:: DATA SUPPLIED
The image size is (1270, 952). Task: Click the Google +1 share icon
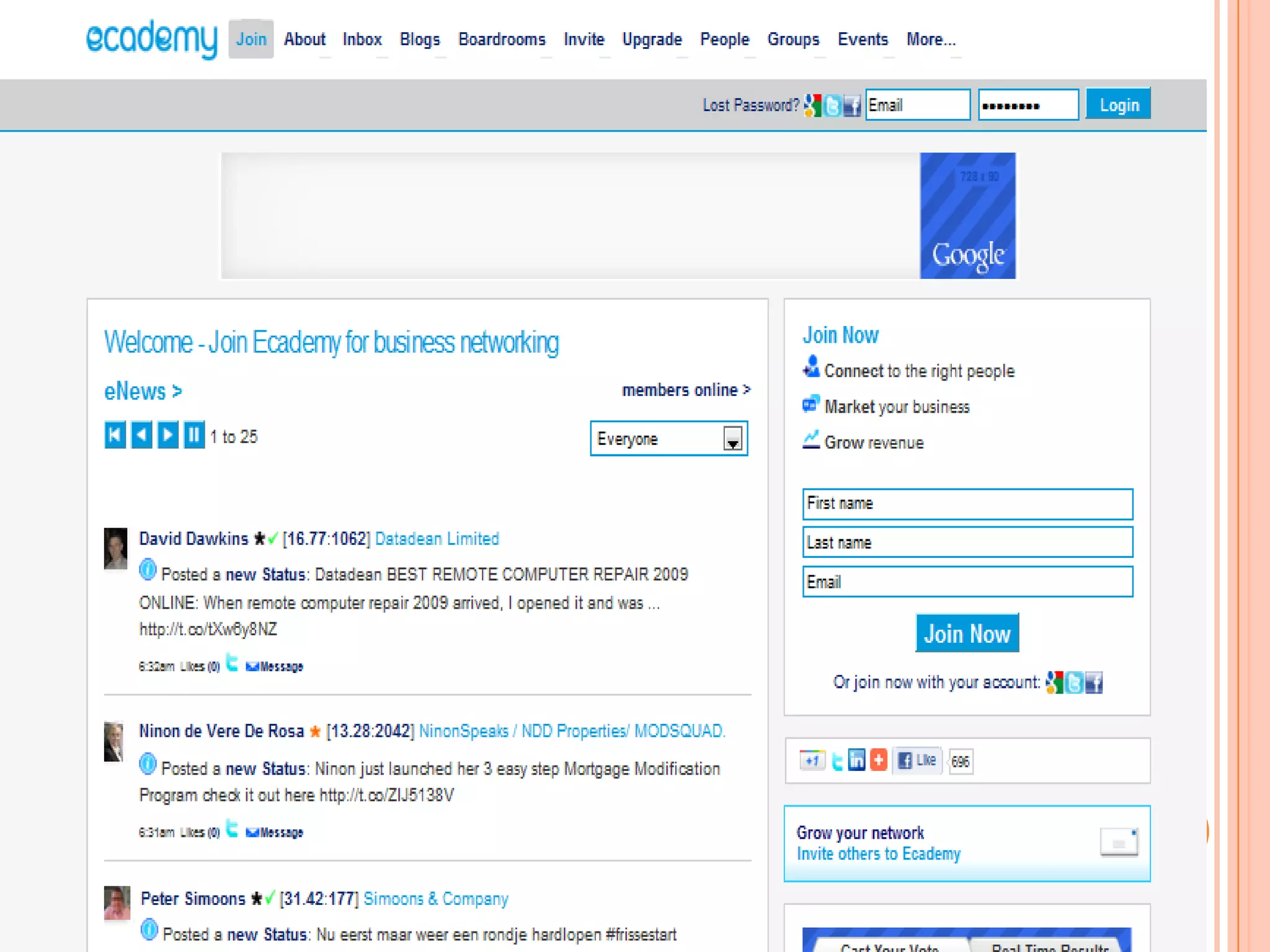coord(812,760)
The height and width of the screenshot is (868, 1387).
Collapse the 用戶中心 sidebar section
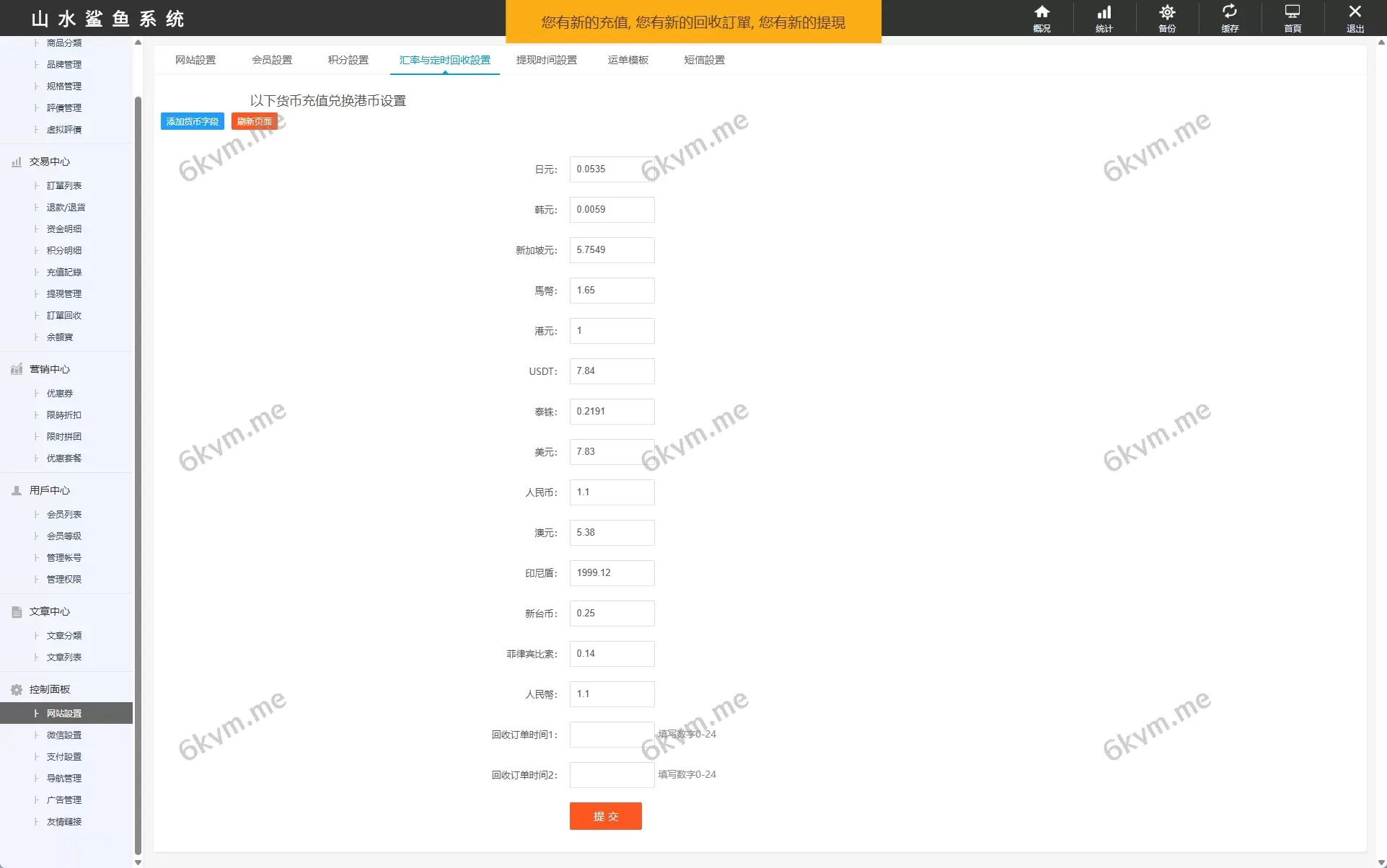point(50,490)
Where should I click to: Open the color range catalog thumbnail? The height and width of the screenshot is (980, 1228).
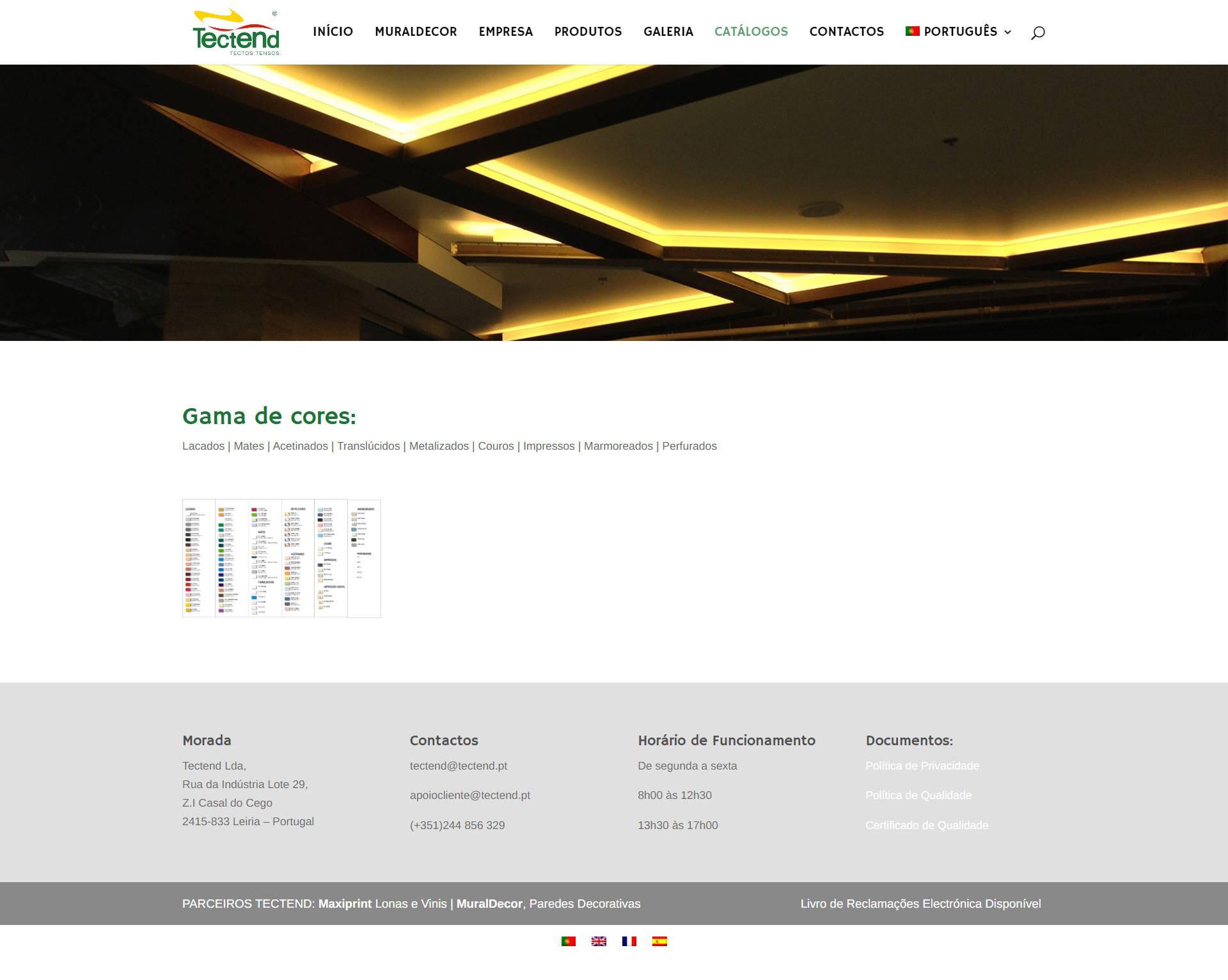pyautogui.click(x=281, y=558)
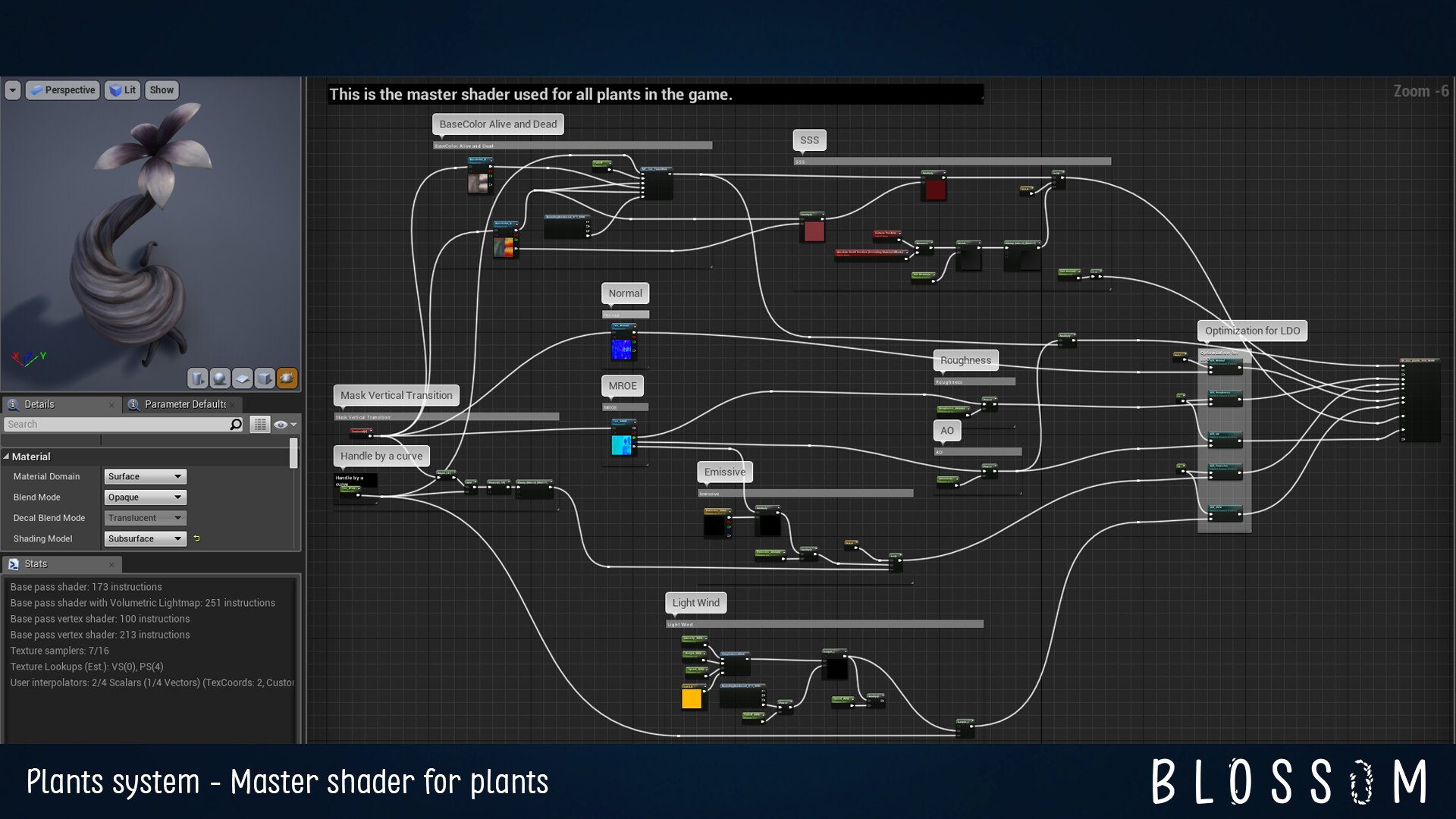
::::
Reproduce each entry verbatim, excluding any embedded images.

-- TASK RESULT --
The image size is (1270, 952). Task: Click the Google +1 share icon
coord(812,760)
The height and width of the screenshot is (868, 1387).
Collapse the 用戶中心 sidebar section
point(50,490)
Where should I click to: Open the color range catalog thumbnail? The height and width of the screenshot is (980, 1228).
pyautogui.click(x=281, y=558)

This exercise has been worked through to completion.